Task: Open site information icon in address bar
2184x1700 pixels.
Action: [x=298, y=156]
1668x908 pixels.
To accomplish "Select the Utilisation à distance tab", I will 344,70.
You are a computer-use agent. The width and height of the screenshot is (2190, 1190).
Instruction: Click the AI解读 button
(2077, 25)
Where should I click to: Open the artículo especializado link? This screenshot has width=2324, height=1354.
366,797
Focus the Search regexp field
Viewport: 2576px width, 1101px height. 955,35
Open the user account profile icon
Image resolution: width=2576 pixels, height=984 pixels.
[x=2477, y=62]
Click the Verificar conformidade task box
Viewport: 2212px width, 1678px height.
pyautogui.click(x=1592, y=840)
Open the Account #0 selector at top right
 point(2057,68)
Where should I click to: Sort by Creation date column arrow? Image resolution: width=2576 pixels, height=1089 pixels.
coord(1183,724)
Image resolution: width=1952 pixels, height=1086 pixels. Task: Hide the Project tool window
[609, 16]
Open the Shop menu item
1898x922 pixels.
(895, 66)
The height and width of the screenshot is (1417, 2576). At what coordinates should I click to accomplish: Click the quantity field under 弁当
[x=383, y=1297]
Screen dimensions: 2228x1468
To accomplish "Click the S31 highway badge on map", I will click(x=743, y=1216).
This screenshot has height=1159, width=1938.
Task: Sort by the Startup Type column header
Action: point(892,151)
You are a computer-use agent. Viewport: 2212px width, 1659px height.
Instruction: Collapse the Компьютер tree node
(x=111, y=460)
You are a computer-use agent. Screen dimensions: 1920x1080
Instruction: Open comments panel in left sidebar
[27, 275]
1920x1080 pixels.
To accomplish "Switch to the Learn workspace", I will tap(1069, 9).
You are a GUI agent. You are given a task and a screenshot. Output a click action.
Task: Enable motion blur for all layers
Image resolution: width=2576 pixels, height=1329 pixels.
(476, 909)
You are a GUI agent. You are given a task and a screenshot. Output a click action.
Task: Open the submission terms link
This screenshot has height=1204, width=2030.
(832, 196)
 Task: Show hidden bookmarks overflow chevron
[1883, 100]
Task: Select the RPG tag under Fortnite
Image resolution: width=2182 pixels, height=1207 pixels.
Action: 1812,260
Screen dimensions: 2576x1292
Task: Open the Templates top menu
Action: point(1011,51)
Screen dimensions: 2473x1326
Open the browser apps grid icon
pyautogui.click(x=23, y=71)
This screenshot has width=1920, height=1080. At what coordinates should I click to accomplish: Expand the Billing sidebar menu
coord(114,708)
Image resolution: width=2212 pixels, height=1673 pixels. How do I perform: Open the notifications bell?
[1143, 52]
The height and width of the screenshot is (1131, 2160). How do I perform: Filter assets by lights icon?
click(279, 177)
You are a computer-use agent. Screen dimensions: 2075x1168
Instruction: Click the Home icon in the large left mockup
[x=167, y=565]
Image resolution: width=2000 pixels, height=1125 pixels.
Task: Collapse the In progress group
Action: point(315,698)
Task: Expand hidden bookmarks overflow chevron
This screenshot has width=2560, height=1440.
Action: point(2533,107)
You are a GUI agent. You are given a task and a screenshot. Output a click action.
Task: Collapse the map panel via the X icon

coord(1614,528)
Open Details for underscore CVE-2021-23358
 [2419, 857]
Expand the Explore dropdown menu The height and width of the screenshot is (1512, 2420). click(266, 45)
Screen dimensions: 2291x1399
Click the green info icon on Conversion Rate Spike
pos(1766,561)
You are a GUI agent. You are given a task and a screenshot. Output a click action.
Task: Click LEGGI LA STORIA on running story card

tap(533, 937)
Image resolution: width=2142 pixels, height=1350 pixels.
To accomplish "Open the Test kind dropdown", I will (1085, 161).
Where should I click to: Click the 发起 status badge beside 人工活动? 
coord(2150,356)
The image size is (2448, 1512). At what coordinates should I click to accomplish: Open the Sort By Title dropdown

:: Problem details ::
Copy every entry exactly, leaving nothing out.

:: Completed task ::
Task: Open site information icon in address bar
2184x1700 pixels.
Action: [x=298, y=156]
1668x908 pixels.
To accomplish "Select the Utilisation à distance tab", I will 344,70.
You are a computer-use agent. The width and height of the screenshot is (2190, 1190).
Instruction: Click the AI解读 button
(2077, 25)
Where should I click to: Open the artículo especializado link? This screenshot has width=2324, height=1354.
366,797
Focus the Search regexp field
Viewport: 2576px width, 1101px height. 955,35
Open the user account profile icon
Image resolution: width=2576 pixels, height=984 pixels.
[x=2477, y=62]
Click the Verificar conformidade task box
Viewport: 2212px width, 1678px height.
pyautogui.click(x=1592, y=840)
Open the Account #0 selector at top right
 point(2057,68)
Where should I click to: Sort by Creation date column arrow? Image resolution: width=2576 pixels, height=1089 pixels.
coord(1183,724)
Image resolution: width=1952 pixels, height=1086 pixels. Task: Hide the Project tool window
[609, 16]
Open the Shop menu item
1898x922 pixels.
(895, 66)
The height and width of the screenshot is (1417, 2576). At what coordinates should I click to accomplish: Click the quantity field under 弁当
[x=383, y=1297]
Screen dimensions: 2228x1468
To accomplish "Click the S31 highway badge on map", I will click(x=743, y=1216).
This screenshot has height=1159, width=1938.
Task: Sort by the Startup Type column header
Action: point(892,151)
You are a computer-use agent. Viewport: 2212px width, 1659px height.
Instruction: Collapse the Компьютер tree node
(x=111, y=460)
You are a computer-use agent. Screen dimensions: 1920x1080
Instruction: Open comments panel in left sidebar
[27, 275]
1920x1080 pixels.
To accomplish "Switch to the Learn workspace", I will tap(1069, 9).
You are a GUI agent. You are given a task and a screenshot. Output a click action.
Task: Enable motion blur for all layers
Image resolution: width=2576 pixels, height=1329 pixels.
(476, 909)
You are a GUI agent. You are given a task and a screenshot. Output a click action.
Task: Open the submission terms link
This screenshot has height=1204, width=2030.
(832, 196)
 Task: Show hidden bookmarks overflow chevron
[1883, 100]
Task: Select the RPG tag under Fortnite
Image resolution: width=2182 pixels, height=1207 pixels.
Action: 1812,260
Screen dimensions: 2576x1292
Task: Open the Templates top menu
Action: point(1011,51)
Screen dimensions: 2473x1326
Open the browser apps grid icon
pyautogui.click(x=23, y=71)
This screenshot has width=1920, height=1080. At what coordinates should I click to accomplish: Expand the Billing sidebar menu
coord(114,708)
Image resolution: width=2212 pixels, height=1673 pixels. How do I perform: Open the notifications bell?
[1143, 52]
The height and width of the screenshot is (1131, 2160). How do I perform: Filter assets by lights icon?
click(279, 177)
You are a computer-use agent. Screen dimensions: 2075x1168
Instruction: Click the Home icon in the large left mockup
[x=167, y=565]
Image resolution: width=2000 pixels, height=1125 pixels.
Task: Collapse the In progress group
Action: point(315,698)
Task: Expand hidden bookmarks overflow chevron
This screenshot has width=2560, height=1440.
Action: point(2533,107)
You are a GUI agent. You are given a task and a screenshot. Output a click action.
Task: Collapse the map panel via the X icon

coord(1614,528)
Open Details for underscore CVE-2021-23358
 [2419, 857]
Expand the Explore dropdown menu The height and width of the screenshot is (1512, 2420). click(266, 45)
Screen dimensions: 2291x1399
Click the green info icon on Conversion Rate Spike
pos(1766,561)
You are a GUI agent. You are given a task and a screenshot. Output a click action.
Task: Click LEGGI LA STORIA on running story card

tap(533, 937)
Image resolution: width=2142 pixels, height=1350 pixels.
To accomplish "Open the Test kind dropdown", I will (1085, 161).
Where should I click to: Click the 发起 status badge beside 人工活动? 
coord(2150,356)
The image size is (2448, 1512). At what coordinates should I click to accomplish: Open the Sort By Title dropdown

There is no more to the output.